Reacher czekał na ciąg dalszy.
– Tym razem naprawdę dałem ciała, no nie? – rzekł Barr.
– Opowiedz mi o swojej siostrze – powiedział Reacher.
– Dopiero co tu była. Przed tym prawnikiem.
– Co do niej czujesz?
– Jest wszystkim, co mam.
– Jak daleko byś się posunął, żeby ją chronić?
– Zrobiłbym wszystko – odparł Barr.
– Na przykład?
– Przyznam się do winy, jeśli mi pozwolą. I tak będzie musiała stąd wyjechać, może zmienić nazwisko. Jednak chciałbym ją oszczędzić. Kupiła mi to radio. Na urodziny. Żebym mógł słuchać meczów.
Reacher milczał.
– Po co przyjechałeś? – spytał Barr.
– Żeby cię pogrążyć.
– Zasłużyłem na to.
– Nie strzelałeś z wiaduktu. Byłeś w nowej części piętrowego parkingu.
– Przy First Street?
– Na północnym końcu.
– To idiotyczne. Dlaczego strzelałem stamtąd?
– Poprosiłeś pierwszego prawnika, żeby mnie sprowadził. W sobotę.
– Dlaczego miałbym o to prosić? Powinieneś być ostatnią osobą, którą chciałbym zobaczyć. Ty wiesz o Kuwejcie. Dlaczego miałbym chcieć, żeby to wyszło na jaw?
– Z kim Cardinalsi mieli grać następny mecz?
– Nie wiem.
– Spróbuj sobie przypomnieć. Muszę poznać wszystkie okoliczności tego zdarzenia.
– Nie pamiętam – powiedział Barr. – Kompletna pustka. Pamiętam tylko, że wygrali, nic więcej. Komentatorzy oszaleli. Wiesz, jacy oni są. Byli zdumieni. Tym, że tak głupio można przegrać mecz. Jednak to Cubsi, no nie? Powiadają, że oni zawsze znajdą jakiś sposób, żeby przegrać.
– A przed meczem? Wcześniej tamtego dnia?
– Nie pamiętam.
– Co zwykle robiłeś?
– Niewiele. Niewiele robię.
– Jaki był poprzedni mecz Cardinalsów?
– Nie przypominam sobie.
– A ostatnia rzecz, jaką jeszcze pamiętasz?
– Nie jestem pewien. Podjazd?
– To było kilka miesięcy temu.
– Pamiętam, że gdzieś byłem – powiedział Barr.
– Kiedy?
– Nie jestem pewien. Niedawno.
– Sam?
– Może z kimś. Nie jestem pewien. Ani tego, gdzie byłem.
Reacher nic nie powiedział, tylko odchylił się na krześle i słuchał cichego popiskiwania urządzenia monitorującego pracę serca. Wyraźnie przyspieszyło. Kajdanki po obu stronach łóżka pobrzękiwały.
– Co jest w kroplówce? – zapytał Barr.
Reacher zmrużył oczy w słonecznym blasku i przeczytał napis na woreczkach z płynami infuzyjnymi.
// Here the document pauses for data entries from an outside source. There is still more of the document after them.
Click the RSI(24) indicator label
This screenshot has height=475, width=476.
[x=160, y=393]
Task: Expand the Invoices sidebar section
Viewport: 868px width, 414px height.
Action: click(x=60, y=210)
– Antybiotyki – powiedział.
– Nie środek przeciwbólowy?
– Nie.
– Pewnie uważają, że na żaden nie zasługuję. Znamy się długo, prawda? – rzekł Barr. – Ty i ja?
– Niezupełnie.
– To nie oznacza, że jesteśmy przyjaciółmi.
– Dobrze to ująłeś.
– A jednak coś nas łączy. Reacher milczał.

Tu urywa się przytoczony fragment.